Carrefour géostratégique situé au cœur de la Méditerranée orientale, Chypre représente le seul pays encore divisé au sein de l’Union européenne et Nicosie, la dernière capitale encore divisée au monde.

Séparées depuis 1974, les deux côtés de l’île semblent aujourd’hui installés dans un statu quo confortable : l’échec de la dernière réunion informelle « 5+1 » d’avril 2021 organisée sous l’égide des Nations Unies pour tenter de relancer officiellement les négociations entre les différentes parties au conflit (les deux communautés de l’île et leurs États garants) a réduit tout espoir d’une réunification de l’île dans un futur proche. Le niveau de confiance entre les parties est particulièrement bas et les leaders chypriotes adoptent désormais des positions antagoniques : une fédération bicommunautaire bizonale mais sans trop y croire pour les Chypriotes grecs et une solution à deux États pour les Chypriotes turcs.

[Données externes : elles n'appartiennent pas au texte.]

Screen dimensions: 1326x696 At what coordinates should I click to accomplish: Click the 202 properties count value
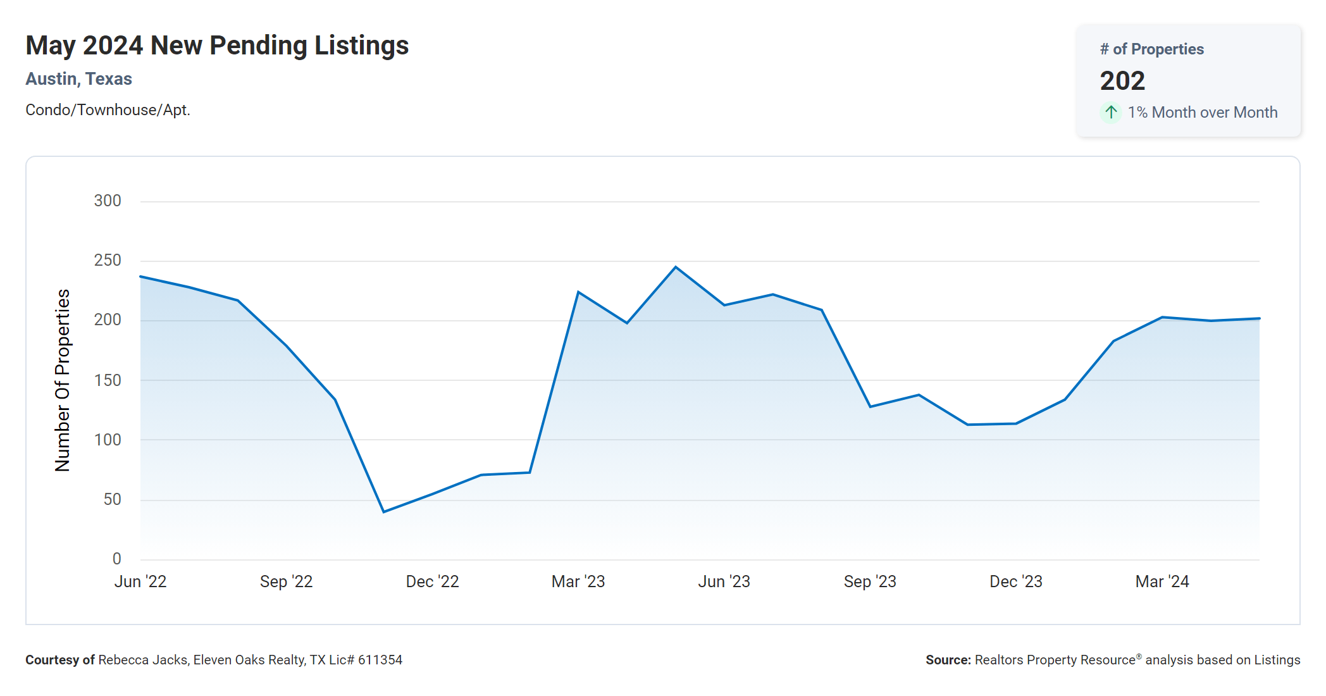(1122, 81)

Dans ce contexte, la Turquie consolide son emprise sur la partie nord de l’île. Les récentes visites du président Recep Tayyip Erdoğan en République turque de Chypre du Nord (RTCN) ont marqué une sorte de réinvestissement stratégique du dossier chypriote afin de faire bouger les lignes et de provoquer une réaction au sud. Pour combien de temps le statu quo est-il encore tenable ? Dans ces conditions, quels peuvent être les espoirs de règlement de la question chypriote ?

Deux communautés aux positions plus antagoniques que jamais et les conséquences du refus chypriote grec de l’engagement sans reconnaissance

La République de Chypre s’est depuis 1974 progressivement installée dans un statu quo confortable, entretenu par la présence rassurante d’une opération de maintien de la paix (FNUCHYP – Force des Nations Unies à Chypre) dans la zone tampon. La majorité des Chypriotes grecs veut préserver à tout prix ce statu quo, voyant dans tout changement un risque générateur d’incertitudes. Cette position a constitué au fil des années une contrainte de plus en plus forte dans les pourparlers sur l’avenir de l’île qui, par essence, sont synonymes de changement.

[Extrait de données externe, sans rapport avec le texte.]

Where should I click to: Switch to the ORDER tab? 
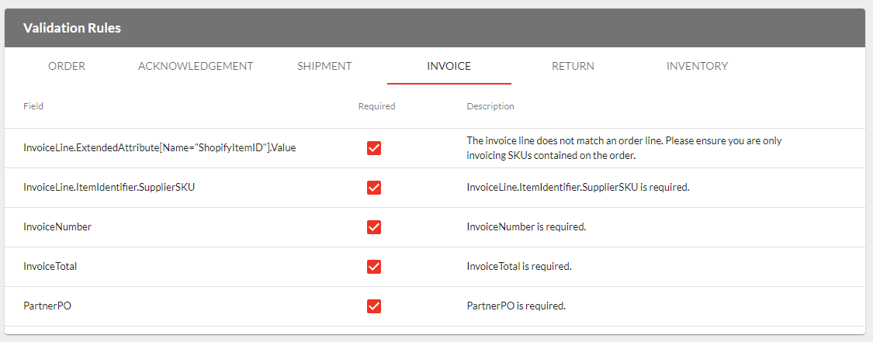(67, 66)
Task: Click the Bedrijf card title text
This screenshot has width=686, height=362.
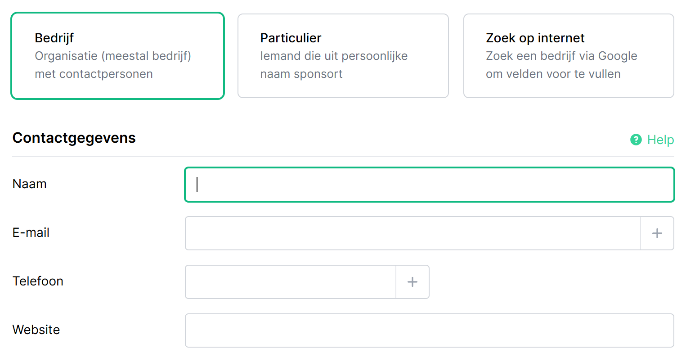Action: click(54, 38)
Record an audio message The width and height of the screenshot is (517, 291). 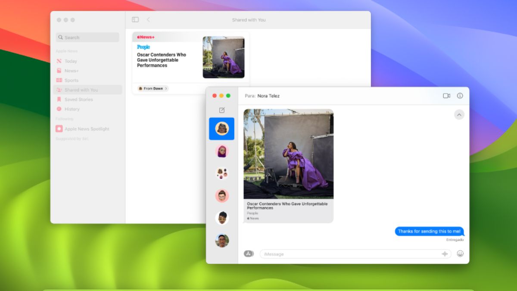tap(444, 254)
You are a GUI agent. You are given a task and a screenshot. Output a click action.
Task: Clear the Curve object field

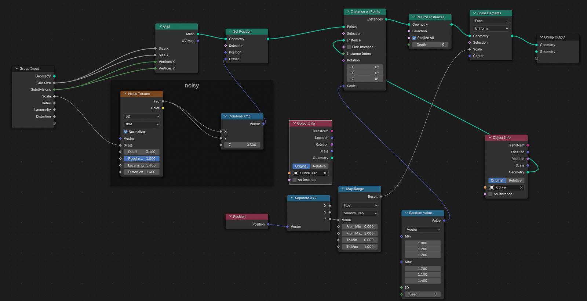(521, 187)
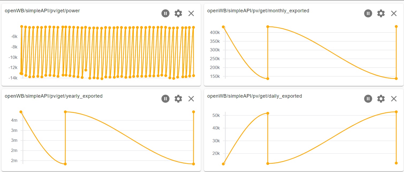
Task: Click the openWB/simpleAPI/pv/get/power topic title
Action: [x=42, y=11]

De l’autre côté, l’absence de solution maintient les Chypriotes turcs dans un « limbo state », duquel ils veulent sortir. Déterminée à ne pas la reconnaître, la République de Chypre refuse toute sorte d’engagement avec la RTCN et exerce une véritable politique de marginalisation économique à son égard. Reconnue uniquement par la Turquie, la RTCN a de fait été obligée de dépendre toujours plus de la Turquie. Au fil des années, cette absence « d’engagement sans reconnaissance » est devenue un frein dans tous les domaines, économique et énergétique, politique et diplomatique, social et culturel à un dialogue intercommunautaire approfondi.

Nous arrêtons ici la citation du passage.